Der Gewürznelkenbaum, auf Ambon Tjenke genannt, erreicht eine Höhe von acht bis zehn Metern, der Wuchs des Baumes ist ebenmäßig und zierlich, die Verzweigung beginnt schon in geringer Höhe über dem Boden. Die Blätter sind glatt, fest, ziemlich schmal, ihre Farbe ist ein kräftiges glänzendes Grün. Zerdrückt man sie, so strömen sie dasselbe Nelkenaroma aus wie die jungen Blütenknospen, die, bekanntlich vor der Reife gepflückt und gesammelt, das unter dem Namen Nelke oder Nägelchen bekannte Gewürz liefern.

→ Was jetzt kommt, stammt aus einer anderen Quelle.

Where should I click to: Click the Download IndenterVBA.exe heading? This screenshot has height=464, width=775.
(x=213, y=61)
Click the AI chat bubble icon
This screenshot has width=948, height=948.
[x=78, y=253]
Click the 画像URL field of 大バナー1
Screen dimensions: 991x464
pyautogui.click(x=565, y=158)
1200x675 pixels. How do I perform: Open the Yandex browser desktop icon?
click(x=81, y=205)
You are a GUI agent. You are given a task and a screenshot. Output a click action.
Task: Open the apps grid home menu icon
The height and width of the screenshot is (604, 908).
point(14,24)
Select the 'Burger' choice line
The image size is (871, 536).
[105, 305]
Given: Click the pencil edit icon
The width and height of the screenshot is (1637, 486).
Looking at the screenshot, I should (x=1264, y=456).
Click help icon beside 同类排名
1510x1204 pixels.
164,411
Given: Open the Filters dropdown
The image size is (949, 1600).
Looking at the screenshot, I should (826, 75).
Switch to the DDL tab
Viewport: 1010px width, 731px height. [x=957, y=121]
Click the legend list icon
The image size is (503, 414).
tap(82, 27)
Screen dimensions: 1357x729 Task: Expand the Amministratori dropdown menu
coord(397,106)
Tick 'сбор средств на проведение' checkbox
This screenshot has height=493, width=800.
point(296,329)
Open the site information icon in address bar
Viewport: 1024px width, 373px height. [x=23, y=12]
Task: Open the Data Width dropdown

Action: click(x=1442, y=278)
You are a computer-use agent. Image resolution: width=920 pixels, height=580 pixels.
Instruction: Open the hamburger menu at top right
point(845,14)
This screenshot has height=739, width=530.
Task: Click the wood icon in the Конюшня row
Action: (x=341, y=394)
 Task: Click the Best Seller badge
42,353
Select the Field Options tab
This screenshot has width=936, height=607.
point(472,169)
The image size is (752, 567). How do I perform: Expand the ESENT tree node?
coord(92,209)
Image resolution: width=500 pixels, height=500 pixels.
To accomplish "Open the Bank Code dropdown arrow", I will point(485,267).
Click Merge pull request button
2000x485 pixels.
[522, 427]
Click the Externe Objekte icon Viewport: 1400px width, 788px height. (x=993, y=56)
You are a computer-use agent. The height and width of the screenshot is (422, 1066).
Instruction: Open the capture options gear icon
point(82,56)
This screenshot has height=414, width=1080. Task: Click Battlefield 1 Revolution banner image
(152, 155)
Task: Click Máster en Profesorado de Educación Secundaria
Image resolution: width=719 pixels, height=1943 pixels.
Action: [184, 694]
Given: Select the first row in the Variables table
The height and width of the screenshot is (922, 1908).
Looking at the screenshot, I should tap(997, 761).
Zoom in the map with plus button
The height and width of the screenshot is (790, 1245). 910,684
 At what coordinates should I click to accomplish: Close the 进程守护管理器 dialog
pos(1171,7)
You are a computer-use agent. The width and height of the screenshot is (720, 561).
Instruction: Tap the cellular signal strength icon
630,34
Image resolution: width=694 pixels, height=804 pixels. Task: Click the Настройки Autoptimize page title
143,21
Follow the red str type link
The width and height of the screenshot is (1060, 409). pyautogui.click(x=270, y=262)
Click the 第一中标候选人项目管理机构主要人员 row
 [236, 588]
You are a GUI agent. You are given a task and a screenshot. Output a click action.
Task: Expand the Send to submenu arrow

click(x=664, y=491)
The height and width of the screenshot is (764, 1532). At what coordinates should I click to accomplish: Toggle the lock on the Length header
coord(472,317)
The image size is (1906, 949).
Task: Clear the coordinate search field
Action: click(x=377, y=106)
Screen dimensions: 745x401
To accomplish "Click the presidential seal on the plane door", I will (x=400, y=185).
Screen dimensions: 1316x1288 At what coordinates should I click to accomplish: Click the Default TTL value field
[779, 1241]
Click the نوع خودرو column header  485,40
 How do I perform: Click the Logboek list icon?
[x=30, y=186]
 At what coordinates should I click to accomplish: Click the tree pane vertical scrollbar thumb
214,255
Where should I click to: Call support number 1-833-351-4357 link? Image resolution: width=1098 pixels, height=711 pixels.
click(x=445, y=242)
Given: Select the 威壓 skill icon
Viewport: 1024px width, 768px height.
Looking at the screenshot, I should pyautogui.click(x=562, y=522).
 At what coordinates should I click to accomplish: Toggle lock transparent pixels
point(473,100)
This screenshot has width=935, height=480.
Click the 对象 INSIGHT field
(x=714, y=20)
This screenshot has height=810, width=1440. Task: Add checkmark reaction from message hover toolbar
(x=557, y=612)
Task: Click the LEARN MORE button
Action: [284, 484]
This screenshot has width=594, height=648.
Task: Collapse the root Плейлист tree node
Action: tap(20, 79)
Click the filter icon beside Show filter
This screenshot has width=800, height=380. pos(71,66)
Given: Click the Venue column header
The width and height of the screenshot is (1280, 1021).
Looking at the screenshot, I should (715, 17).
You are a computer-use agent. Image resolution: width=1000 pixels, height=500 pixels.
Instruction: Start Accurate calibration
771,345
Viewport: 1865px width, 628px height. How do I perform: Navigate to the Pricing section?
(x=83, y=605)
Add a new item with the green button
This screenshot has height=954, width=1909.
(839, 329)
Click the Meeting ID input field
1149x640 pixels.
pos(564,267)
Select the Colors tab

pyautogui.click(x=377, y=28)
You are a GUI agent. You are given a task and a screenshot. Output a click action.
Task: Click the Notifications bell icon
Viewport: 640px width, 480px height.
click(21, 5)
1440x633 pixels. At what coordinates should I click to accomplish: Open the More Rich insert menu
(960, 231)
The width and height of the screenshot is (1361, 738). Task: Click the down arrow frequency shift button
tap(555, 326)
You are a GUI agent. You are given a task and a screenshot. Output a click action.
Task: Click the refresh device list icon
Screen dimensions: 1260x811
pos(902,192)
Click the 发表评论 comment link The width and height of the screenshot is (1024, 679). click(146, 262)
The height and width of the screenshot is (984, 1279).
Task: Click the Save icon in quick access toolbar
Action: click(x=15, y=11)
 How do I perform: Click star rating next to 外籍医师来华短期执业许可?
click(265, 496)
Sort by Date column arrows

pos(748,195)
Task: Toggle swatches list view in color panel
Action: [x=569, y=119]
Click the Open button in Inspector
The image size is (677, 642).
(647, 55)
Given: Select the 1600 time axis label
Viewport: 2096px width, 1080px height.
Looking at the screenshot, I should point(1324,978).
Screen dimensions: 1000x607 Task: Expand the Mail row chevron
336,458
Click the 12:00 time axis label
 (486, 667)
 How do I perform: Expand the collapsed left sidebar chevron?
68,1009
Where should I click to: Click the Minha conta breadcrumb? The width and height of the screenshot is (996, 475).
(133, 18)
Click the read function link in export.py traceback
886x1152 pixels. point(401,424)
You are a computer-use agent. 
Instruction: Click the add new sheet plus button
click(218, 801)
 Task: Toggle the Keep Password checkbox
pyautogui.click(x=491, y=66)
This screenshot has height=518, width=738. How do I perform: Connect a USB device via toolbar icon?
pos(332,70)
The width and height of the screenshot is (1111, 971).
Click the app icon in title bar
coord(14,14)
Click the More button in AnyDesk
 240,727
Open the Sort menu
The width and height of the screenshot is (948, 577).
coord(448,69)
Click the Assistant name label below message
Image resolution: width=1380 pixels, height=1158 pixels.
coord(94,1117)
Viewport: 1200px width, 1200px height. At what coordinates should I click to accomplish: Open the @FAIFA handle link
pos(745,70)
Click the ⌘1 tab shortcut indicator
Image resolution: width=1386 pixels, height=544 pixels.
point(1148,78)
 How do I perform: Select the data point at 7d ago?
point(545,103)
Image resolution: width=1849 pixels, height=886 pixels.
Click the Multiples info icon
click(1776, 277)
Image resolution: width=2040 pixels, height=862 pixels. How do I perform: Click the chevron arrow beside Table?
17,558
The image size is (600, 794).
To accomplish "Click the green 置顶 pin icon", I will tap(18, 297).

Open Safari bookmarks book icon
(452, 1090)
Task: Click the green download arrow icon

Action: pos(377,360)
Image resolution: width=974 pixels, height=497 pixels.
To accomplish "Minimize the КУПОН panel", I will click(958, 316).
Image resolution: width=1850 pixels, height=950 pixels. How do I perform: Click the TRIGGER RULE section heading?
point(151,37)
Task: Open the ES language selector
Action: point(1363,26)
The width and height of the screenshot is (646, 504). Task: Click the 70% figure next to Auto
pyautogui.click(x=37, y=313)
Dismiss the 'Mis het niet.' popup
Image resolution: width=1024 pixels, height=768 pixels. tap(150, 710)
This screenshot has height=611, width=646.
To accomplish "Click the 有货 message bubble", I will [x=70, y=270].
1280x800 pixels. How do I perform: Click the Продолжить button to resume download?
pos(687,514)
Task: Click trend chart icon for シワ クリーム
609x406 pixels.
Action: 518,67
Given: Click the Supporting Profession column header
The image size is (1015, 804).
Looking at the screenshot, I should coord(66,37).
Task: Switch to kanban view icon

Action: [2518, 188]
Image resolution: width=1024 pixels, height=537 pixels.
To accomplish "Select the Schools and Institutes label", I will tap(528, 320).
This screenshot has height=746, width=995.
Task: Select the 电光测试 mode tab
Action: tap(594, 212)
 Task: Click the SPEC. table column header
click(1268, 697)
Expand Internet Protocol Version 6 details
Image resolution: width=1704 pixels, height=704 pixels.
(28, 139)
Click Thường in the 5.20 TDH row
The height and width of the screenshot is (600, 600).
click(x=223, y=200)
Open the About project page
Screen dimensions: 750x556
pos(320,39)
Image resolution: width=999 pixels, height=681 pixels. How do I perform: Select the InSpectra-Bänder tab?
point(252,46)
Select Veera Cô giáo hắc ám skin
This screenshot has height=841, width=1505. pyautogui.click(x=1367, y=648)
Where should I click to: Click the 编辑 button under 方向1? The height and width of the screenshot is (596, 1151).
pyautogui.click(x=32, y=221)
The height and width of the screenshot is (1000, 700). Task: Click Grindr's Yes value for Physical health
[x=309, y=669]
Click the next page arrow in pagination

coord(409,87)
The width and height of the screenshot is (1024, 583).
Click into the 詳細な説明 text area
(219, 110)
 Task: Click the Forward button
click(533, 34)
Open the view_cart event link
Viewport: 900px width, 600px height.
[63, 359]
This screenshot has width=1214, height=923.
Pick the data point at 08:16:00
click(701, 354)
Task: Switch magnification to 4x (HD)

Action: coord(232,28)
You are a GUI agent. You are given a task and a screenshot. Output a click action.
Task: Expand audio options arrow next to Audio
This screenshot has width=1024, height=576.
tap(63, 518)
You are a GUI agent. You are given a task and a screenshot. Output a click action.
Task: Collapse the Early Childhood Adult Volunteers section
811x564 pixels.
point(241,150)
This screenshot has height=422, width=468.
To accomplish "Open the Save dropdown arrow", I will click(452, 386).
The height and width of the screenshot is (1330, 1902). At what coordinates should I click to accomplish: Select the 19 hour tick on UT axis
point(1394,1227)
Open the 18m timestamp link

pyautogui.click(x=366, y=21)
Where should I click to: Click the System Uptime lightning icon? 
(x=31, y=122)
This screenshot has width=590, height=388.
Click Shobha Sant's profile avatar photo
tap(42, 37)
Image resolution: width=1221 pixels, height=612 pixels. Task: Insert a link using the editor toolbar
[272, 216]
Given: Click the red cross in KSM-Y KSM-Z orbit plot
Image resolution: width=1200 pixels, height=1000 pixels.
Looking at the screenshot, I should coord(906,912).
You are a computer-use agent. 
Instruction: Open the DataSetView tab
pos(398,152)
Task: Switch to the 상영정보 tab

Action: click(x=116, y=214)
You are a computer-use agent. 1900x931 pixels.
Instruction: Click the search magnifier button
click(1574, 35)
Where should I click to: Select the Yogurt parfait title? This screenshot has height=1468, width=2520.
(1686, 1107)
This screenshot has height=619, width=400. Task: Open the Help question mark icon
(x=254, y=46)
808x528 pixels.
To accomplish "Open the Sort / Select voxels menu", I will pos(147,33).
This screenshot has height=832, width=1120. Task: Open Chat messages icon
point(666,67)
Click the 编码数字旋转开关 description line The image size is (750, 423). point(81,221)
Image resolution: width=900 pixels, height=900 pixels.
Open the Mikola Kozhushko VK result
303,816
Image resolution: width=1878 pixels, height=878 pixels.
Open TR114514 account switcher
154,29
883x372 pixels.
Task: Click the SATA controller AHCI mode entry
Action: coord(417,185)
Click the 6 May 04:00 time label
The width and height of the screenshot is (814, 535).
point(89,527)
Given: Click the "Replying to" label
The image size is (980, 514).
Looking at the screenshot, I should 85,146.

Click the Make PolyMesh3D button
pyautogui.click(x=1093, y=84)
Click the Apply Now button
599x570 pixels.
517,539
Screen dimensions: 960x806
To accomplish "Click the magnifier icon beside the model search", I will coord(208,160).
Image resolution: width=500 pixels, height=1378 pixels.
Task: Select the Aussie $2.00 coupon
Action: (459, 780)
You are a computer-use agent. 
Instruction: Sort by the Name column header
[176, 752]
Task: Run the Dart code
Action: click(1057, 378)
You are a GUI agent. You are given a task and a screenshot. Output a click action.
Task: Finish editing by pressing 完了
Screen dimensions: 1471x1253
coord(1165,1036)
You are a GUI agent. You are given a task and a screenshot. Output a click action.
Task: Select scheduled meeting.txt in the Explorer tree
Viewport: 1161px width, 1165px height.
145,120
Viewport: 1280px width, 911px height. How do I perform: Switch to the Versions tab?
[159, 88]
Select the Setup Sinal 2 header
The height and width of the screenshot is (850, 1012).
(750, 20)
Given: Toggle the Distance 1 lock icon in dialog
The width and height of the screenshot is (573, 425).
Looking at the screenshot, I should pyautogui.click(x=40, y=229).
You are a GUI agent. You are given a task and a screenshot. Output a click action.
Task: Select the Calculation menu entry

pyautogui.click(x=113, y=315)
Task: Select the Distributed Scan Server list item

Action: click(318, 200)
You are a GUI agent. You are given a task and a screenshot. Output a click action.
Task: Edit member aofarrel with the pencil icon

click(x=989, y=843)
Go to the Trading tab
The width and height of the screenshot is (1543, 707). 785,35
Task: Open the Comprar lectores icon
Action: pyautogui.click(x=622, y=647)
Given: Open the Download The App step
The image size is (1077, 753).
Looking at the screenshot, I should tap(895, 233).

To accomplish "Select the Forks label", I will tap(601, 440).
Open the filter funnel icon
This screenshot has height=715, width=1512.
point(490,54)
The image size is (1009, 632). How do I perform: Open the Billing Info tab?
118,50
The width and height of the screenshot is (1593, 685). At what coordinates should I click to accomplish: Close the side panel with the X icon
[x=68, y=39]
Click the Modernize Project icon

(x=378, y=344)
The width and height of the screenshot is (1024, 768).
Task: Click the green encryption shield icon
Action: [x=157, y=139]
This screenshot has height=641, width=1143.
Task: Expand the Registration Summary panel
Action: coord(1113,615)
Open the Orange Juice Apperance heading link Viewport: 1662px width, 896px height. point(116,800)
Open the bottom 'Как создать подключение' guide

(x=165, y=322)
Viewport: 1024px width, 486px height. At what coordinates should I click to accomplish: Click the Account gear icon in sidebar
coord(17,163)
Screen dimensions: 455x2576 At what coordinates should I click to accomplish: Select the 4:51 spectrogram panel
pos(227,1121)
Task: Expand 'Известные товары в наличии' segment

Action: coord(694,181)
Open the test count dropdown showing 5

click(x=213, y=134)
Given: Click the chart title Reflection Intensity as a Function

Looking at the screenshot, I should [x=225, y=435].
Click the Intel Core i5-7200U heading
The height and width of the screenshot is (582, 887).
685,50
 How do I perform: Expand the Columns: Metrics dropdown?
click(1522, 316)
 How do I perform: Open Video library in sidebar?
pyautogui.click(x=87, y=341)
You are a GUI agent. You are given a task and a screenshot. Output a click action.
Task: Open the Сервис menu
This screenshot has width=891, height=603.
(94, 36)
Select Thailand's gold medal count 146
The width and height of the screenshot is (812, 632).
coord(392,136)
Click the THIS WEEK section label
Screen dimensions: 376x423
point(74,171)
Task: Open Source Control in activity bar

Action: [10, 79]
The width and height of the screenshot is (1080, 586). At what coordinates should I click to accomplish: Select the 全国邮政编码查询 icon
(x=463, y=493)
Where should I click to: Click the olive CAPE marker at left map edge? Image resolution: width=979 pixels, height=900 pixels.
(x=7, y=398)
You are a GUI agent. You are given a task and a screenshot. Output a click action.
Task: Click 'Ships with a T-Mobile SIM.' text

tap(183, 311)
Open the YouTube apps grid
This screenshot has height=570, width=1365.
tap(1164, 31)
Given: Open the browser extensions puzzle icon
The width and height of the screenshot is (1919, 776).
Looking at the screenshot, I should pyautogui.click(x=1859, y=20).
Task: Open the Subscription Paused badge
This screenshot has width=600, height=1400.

Der Muskatnußbaum erinnert in seinem Habitus ein wenig an den Gewürznelkenbaum, mit dem er nicht näher verwandt ist. Seine Krone ist jedoch mehr abgerundet, an Höhe übertrifft er seinen Rivalen um ein Geringes. Die Malayen nennen den Muskatbaum pohon pala, die Nuß bua pala. Die Frucht erreicht die Größe eines kleinen Apfels; innerhalb der äußern, zur Reifezeit gelben Schale steckt der eigentliche Kern, der von einem roten stark duftenden Fleisch, der sogenannten Muskatblüte, umgeben ist. Diese Muskatblüte ist es, auf welche die Fruchttauben, Nashornvögel und Kasuare so erpicht sind und derentwegen sie die ganze, aus der äußeren Hülle befreite Frucht verschlingen.

Man zieht den Muskatnußbaum in parkähnlichen Anpflanzungen, sogenannten »Perken«, und pflanzt gewöhnlich höhere Bäume mit Schirmkronen als Schattenspender dazwischen, am liebsten die riesigen Kanaribäume. Solch eine schattige Pflanzung mit ihrem gereinigten Untergrund und ihren schön belaubten zierlichen Muskatnußbäumen erinnert lebhaft an einen europäischen Park und versetzt uns von den Tropen in die ferne Heimat. Den Gewürznelkenbaum kultiviert man dagegen meist ohne Schattenspender. Die Pflanzungen werden holländisch »Kruidnageltuine«, Gewürznelkengarten, genannt.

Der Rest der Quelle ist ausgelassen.